[Stored data]
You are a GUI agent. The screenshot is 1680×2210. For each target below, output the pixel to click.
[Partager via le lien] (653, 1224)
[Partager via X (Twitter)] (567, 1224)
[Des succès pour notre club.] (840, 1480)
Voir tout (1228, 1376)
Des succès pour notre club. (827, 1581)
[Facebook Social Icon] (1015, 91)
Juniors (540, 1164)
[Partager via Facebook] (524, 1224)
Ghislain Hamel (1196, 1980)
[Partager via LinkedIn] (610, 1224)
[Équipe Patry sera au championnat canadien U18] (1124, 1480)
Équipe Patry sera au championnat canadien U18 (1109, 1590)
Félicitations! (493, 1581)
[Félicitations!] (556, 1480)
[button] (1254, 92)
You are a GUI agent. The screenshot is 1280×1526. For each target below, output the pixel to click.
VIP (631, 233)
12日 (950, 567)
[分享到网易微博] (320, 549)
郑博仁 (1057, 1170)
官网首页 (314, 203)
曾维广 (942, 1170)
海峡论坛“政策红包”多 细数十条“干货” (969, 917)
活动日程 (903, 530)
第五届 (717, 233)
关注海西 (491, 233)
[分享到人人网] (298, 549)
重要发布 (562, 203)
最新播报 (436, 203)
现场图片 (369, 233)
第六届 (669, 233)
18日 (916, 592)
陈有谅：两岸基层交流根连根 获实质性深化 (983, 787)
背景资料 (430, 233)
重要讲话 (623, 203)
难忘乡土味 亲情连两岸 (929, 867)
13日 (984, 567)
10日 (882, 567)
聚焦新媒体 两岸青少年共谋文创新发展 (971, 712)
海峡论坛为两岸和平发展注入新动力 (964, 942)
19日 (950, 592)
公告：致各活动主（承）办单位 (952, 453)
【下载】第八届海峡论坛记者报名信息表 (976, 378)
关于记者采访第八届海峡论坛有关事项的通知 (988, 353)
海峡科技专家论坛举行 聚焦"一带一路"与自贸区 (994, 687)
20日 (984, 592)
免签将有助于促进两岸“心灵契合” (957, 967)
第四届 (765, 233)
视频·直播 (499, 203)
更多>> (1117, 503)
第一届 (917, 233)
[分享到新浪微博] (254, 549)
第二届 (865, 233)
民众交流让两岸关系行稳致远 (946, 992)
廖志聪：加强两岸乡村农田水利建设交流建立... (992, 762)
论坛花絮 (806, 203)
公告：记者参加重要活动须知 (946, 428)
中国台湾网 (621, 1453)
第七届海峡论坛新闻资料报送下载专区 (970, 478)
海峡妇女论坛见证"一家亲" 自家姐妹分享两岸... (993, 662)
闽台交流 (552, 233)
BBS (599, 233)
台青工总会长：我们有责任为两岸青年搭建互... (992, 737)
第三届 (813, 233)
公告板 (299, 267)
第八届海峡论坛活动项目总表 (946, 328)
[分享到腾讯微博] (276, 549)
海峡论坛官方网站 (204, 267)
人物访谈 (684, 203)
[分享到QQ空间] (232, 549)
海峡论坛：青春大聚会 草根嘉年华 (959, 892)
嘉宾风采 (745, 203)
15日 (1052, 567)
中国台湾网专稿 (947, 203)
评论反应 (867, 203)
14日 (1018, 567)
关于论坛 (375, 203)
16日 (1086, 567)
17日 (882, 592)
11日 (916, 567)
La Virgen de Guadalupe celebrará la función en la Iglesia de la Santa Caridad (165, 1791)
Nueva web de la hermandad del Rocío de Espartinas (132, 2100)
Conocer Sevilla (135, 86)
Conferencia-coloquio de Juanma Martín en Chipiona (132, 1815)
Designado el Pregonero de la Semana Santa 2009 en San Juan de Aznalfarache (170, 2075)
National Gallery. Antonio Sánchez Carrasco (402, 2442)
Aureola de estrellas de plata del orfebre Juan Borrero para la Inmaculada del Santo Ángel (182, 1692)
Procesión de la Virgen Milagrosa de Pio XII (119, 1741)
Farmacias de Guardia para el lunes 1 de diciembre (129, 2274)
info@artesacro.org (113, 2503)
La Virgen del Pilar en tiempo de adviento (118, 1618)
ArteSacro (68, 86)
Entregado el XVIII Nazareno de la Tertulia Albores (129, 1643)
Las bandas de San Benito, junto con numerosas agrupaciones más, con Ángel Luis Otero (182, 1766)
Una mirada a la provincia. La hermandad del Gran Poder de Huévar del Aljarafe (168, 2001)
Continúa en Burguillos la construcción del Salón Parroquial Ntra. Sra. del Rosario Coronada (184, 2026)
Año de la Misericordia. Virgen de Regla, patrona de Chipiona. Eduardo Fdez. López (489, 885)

- **Task prompt**: Take exactly the lines from the one containing "Ghislain Hamel (1196, 1980)" through the one containing "18日 (916, 592)" in the data above, and output them with nothing added.

- **Result**:
Ghislain Hamel (1196, 1980)
[Partager via LinkedIn] (610, 1224)
[Équipe Patry sera au championnat canadien U18] (1124, 1480)
Équipe Patry sera au championnat canadien U18 (1109, 1590)
Félicitations! (493, 1581)
[Félicitations!] (556, 1480)
[button] (1254, 92)
You are a GUI agent. The screenshot is 1280×1526. For each target below, output the pixel to click.
VIP (631, 233)
12日 (950, 567)
[分享到网易微博] (320, 549)
郑博仁 (1057, 1170)
官网首页 (314, 203)
曾维广 (942, 1170)
海峡论坛“政策红包”多 细数十条“干货” (969, 917)
活动日程 (903, 530)
第五届 (717, 233)
关注海西 (491, 233)
[分享到人人网] (298, 549)
重要发布 (562, 203)
最新播报 (436, 203)
现场图片 (369, 233)
第六届 (669, 233)
18日 (916, 592)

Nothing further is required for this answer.